If it is determined that there is no fluctuation in the left front wheel 50 (NO in S104), or if the left rear wheel 52 does not fluctuate with a time difference according to the vehicle speed and WB (NO in S108), this process ends.

The data center 100 uses the received information to determine whether or not the road surface being evaluated is passable by vehicles and whether or not the damage to the road surface requires repair or maintenance. The information transmitted to the data center 100 and the processing executed in the data center 100 have been described above, and therefore will not be described in detail again. The processing then ends.

Next, FIG. 6 is a flowchart showing an example of a process executed by the brake ECU 200 to determine whether a road surface has a single or continuous uneven portion on the right wheel side. The series of processes shown in this flowchart are repeatedly executed by the brake ECU 20 at a predetermined control cycle.

At S200, the brake ECU 20 acquires data corresponding to the input information. The input information has been described above, so a detailed description thereof will not be repeated.

In S202, the brake ECU 20 determines whether or not a predetermined condition is satisfied. The predetermined condition and the method of determination are as described above, and therefore a detailed description thereof will not be repeated. If it is determined that the predetermined condition is satisfied (YES in S202), the process proceeds to S204.

In S204, the brake ECU 20 determines whether there is a fluctuation in the right front wheel 51. The method for determining whether there is a fluctuation in the right front wheel 51 is as described above, so a detailed description thereof will not be repeated. If it is determined that there is a fluctuation in the right front wheel 51 (YES in S204), the process proceeds to S206.

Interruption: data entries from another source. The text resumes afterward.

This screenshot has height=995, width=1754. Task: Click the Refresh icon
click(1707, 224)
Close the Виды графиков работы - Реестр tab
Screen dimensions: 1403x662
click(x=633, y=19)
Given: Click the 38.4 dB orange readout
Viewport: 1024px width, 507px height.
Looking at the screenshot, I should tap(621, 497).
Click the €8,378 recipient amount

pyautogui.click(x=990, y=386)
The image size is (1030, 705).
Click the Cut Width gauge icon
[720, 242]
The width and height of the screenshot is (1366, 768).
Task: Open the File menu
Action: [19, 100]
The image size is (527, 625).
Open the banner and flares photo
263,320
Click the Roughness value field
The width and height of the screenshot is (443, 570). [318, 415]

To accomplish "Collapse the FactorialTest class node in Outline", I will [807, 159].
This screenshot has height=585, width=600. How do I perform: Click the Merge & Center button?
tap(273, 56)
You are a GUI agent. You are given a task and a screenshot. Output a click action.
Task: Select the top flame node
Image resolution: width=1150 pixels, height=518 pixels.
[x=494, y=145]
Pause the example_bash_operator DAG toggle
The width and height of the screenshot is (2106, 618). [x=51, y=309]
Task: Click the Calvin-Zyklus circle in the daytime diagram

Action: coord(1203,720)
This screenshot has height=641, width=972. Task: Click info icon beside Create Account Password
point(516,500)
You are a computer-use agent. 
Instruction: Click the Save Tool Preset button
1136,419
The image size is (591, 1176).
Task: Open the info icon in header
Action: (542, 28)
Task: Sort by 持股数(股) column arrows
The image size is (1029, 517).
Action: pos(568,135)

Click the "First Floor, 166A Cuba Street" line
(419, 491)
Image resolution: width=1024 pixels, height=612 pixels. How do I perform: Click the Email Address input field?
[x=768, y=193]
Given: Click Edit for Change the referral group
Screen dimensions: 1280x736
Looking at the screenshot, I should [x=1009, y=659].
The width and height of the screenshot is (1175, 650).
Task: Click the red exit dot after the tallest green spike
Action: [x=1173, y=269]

In S206, the brake ECU 20 determines whether there is a fluctuation in the left front wheel 50. The method for determining whether there is a fluctuation in the left front wheel 50 is as described above, so detailed description will not be repeated. If it is determined that there is a fluctuation in the left front wheel 50 (YES in S206), this process ends. On the other hand, if it is determined that there is no fluctuation in the left front wheel 50 (NO in S206), the process proceeds to S208.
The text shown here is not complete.